> Problems and tasks
1. In the post about converting a tandem to electric, what combined rider weight is given?
2. Name every kind of riding that the author of the tandem conversion post says the couple will not be doing.
3. Proceed with the tandem conversion thread, picking up right after its final sentence.

> Selected extract
━━━━━━

We are thinking of converting our fairly basic tandem to electric.

 

We won't be doing huge mileages, fast riding or big hills (Winchester area), but help on the smaller hills will be welcome. Combined rider weight around 155kg (24 1/2 stone).

 

Ideally I want a front wheel conversion, as it is simplest and allows us to keep our old strong 48 spoke back wheel. I am considering the Woosh XF07; helpful Tony at Woosh has said that will be OK, but that a more powerful option (eg their SWX02) would be better. They can only offer that as back wheel; and 26" which would involve tyre change and brake adjustment (I think they will fit, need to check in more detail).

  • Does anyone have experiences with a tandem and motor similar to XF07?
  • Does anybody know a good source of more powerful front conversion, still road legal 250w, preferably 700C but 26" would do?

 

Woosh have been very helpful and I am biased to them by various comments in different forums, but certainly not decided to buy from them. Yose is quite a strong contender too.

  • Author
Thanks, but isn't that one 350w and hence not road legal? Otherwise it looks very attractive. Is there some option to limit the power 250w and keep it legal? I guess it would still have the strong low speed torque.

the power is already limited, the factory 350W label was unfortunate.

It is very good at low power but the 48V SWX02 is even better and smoother.

  • Author

I guess the SWX02 is still only available 26" back?

 

What are the legal implications with the BPM if it is wrongly labelled? The rules are hard enough to understand without extra details like that, but it seems labelling is part of the regulations. What if we were stopped or in an accident? Thanks.

━━━━━━

> Data extract
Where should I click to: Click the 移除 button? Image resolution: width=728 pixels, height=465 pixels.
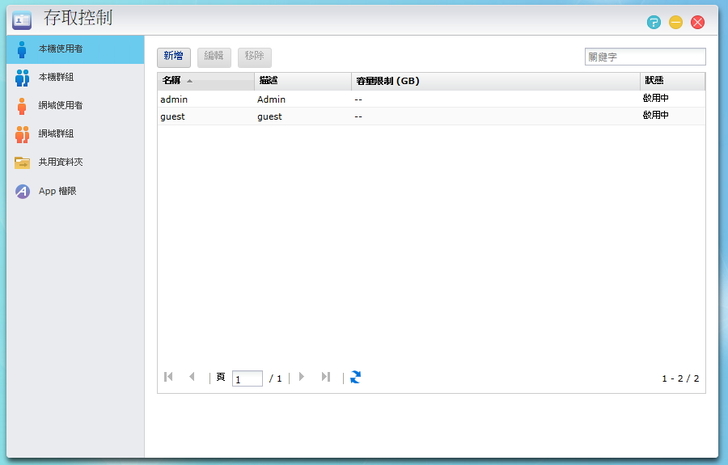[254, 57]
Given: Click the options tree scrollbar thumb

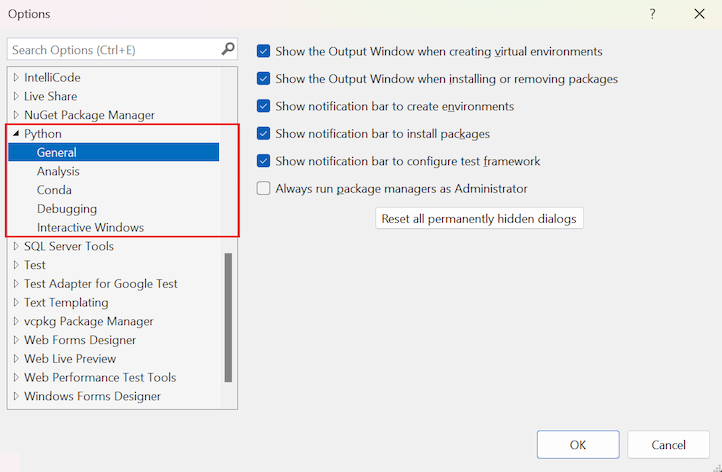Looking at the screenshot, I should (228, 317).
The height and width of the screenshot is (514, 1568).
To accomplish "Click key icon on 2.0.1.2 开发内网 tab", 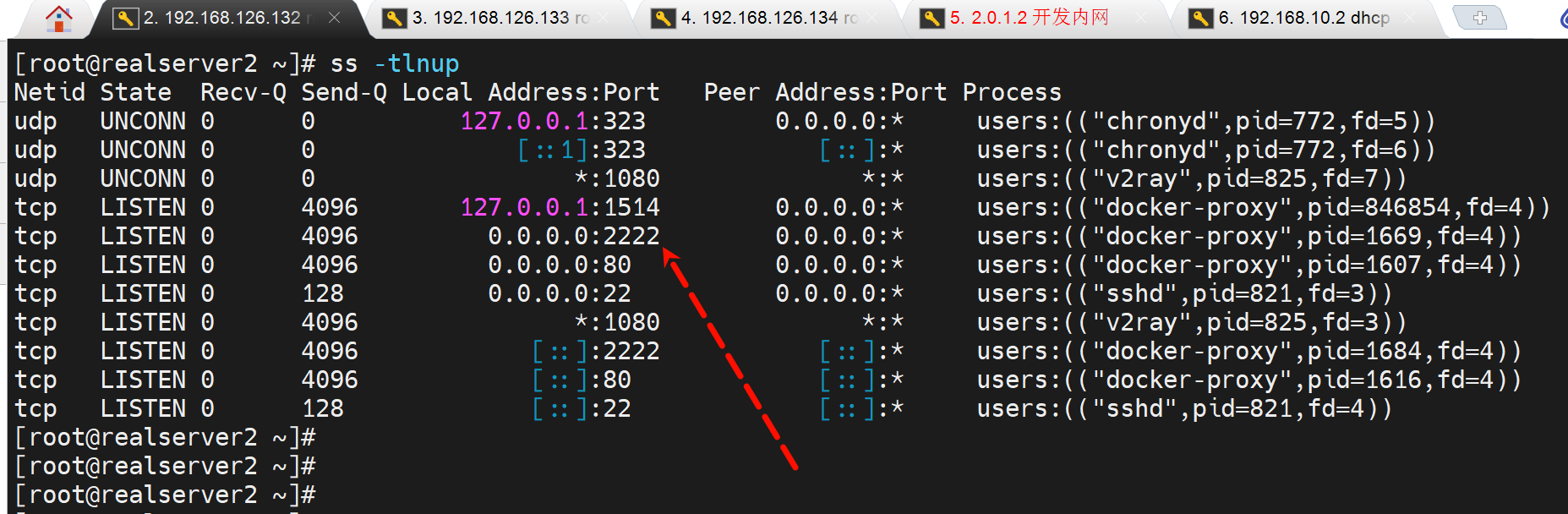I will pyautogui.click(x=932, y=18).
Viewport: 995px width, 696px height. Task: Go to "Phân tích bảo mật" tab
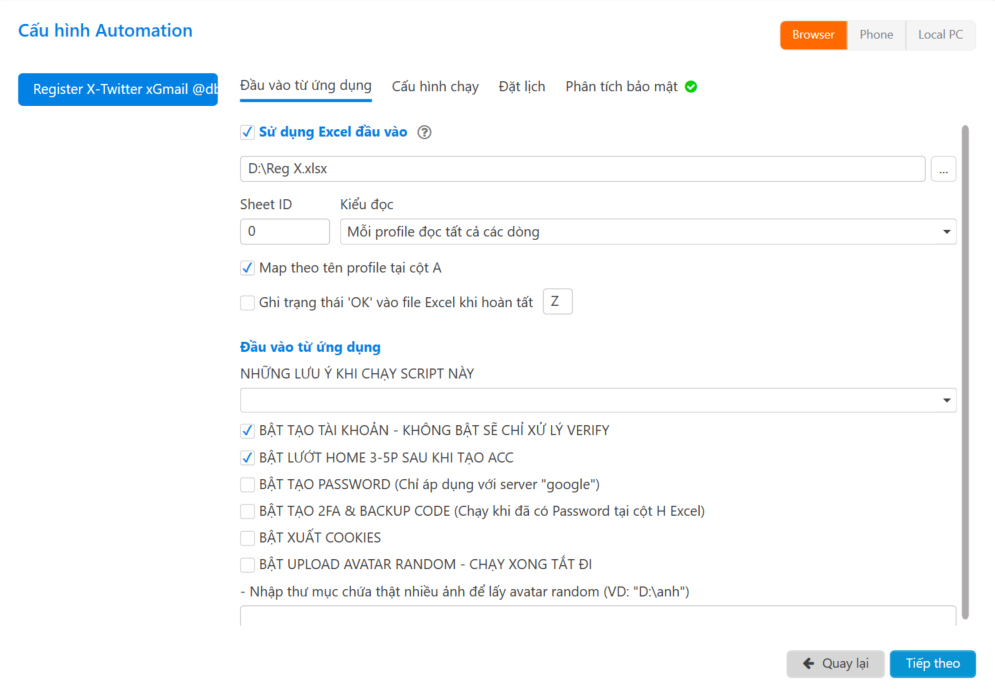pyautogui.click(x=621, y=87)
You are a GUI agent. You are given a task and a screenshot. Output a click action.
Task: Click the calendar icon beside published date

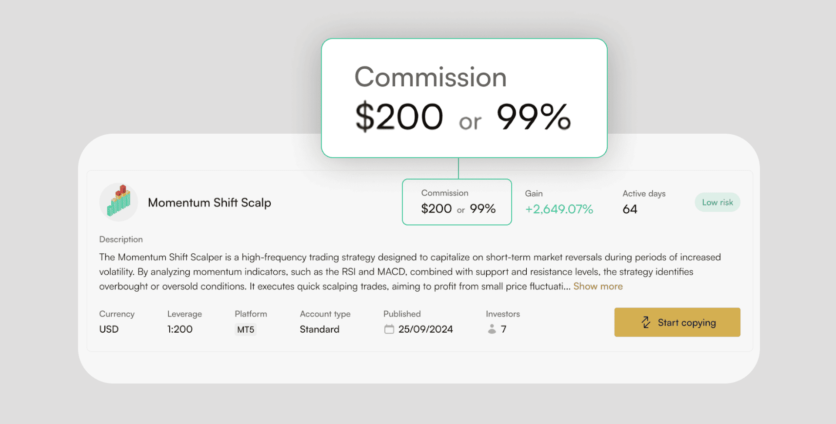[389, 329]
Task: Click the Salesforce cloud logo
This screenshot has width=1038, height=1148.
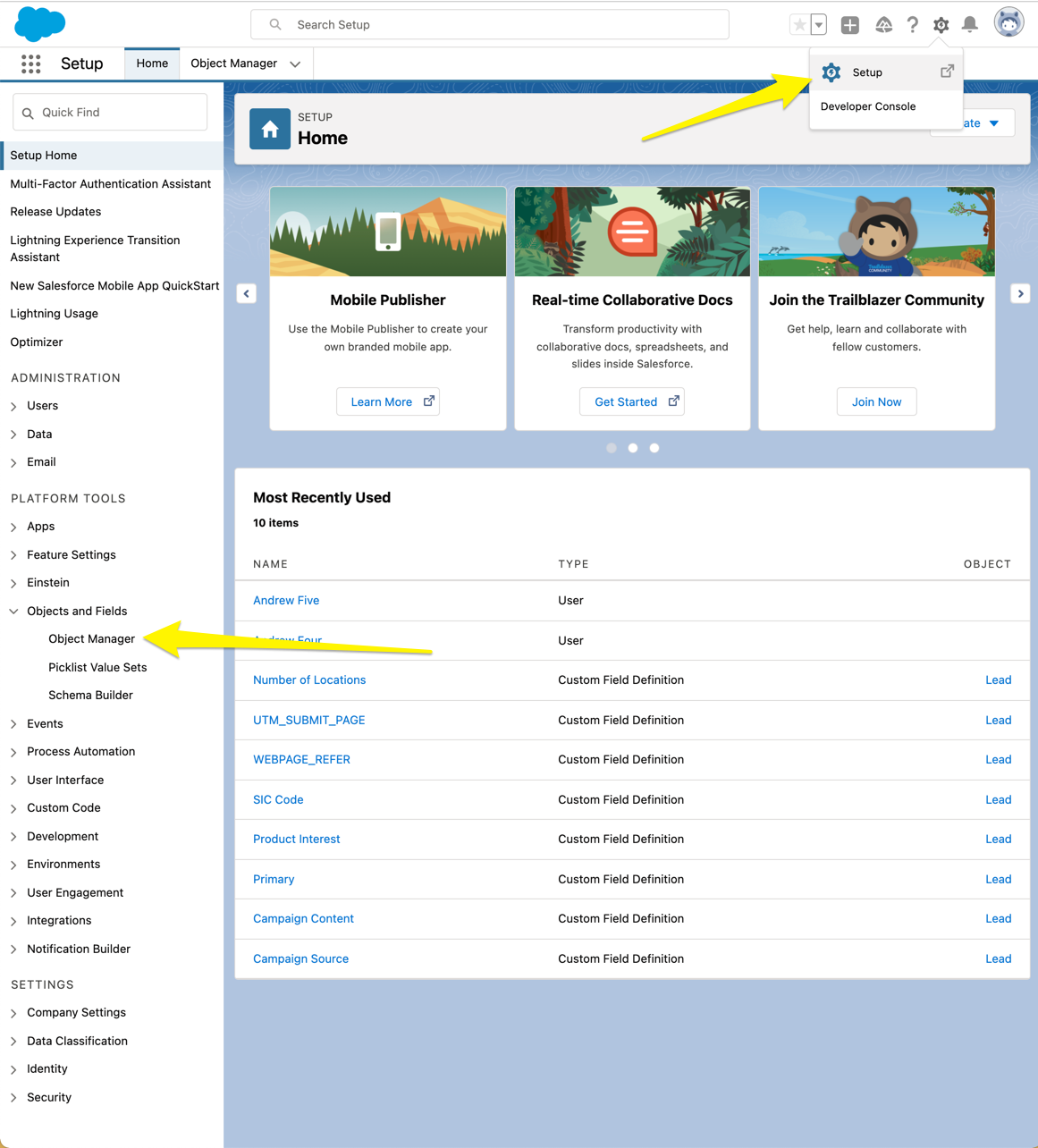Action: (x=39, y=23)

━━━━━━

> Exercise results
1. Around 155kg (24 1/2 stone).

2. Huge mileages, fast riding, and big hills.

3.
in my experience 48 spoke tandem rear wheels are a hangover from a time when either (i) folks building tandems didn't know any better (ii) folks building tandems didn't know how to build strong wheels or (iii) rims and hubs were much less robust back then

 

Our off road tandem runs 36 spoke three cross wheels front and rear, with FR30 pinned rims - we don't run a lot of weight as my 13yo rides on the back but we maybe 120kg and we do "proper" off road. Only last week we hit a bunch of roots sticking up 2 to 3" at speed - I was fine but the shout and suspension seatpost didnt help so much on the back . . .

 

I was pondering a tandem conversion earlier this week and would trust the Yose kit wheel I have on my commuter to be up to the job - if there was a problem with spoke breakage I would swap the rim out for a stronger one, possibly even go to double butted spokes too - tandems always seem a bit more high maintenance anyhow, which is part of the fun (for me anyhow)

 

The downside would be extra weight as we use a roof carrier for the tandem, but 18kg to 20kg isnt a deal breaker

I guess the SWX02 is still only available 26" back?

 

That's correct.

 

What are the legal implications with the BPM if it is wrongly labelled? The rules are hard enough to understand without extra details like that, but it seems labelling is part of the regulations. What if we were stopped or in an accident? Thanks.

it's the regulations. The label needs to be made by either the factory or us. If we put a new sticker on, our insurers won't cover it, so we don't chance it.

Buy the kit and put your own sticker/label on, nice professional ones available on ebay for under £3.
  • Author
I looked more carefully at the tandem, and the brakes will not adjust for a 26" wheel (there is more difference between 26" and 700C than I had realized).
  • Author

Thanks for the help everyone. I think the XF07 sounds best despite the reservations. If it doesn't seem powerful enough after a bit we can put it on my bike or my wife's, and choose a more powerful one for the tandem.

  1. Is it in stock with 700C rim? I'll probably order tomorrow (busy for rest of today)
  2. Can it come with brake sensors instead of brake levers, to fit integrated shift/brake levers?
  3. Would it be fine with just pedal sensor, no throttle of brake sensors?
  4. Are all the batteries the same physical size?
    (361 x 80 x 92 (in mm, L x W x H)?
  5. It looks as if the battery will have to go on the central tube in front of the stoker. Will the cables be long enough? (image)
  6. An what will be best with the pedal sensor, given the chainring on the front left bottom bracket?

Is it in stock with 700C rim? I'll probably order tomorrow (busy for rest of today)

yes. It can be done on Monday for Tuesday, arriving Wednesday.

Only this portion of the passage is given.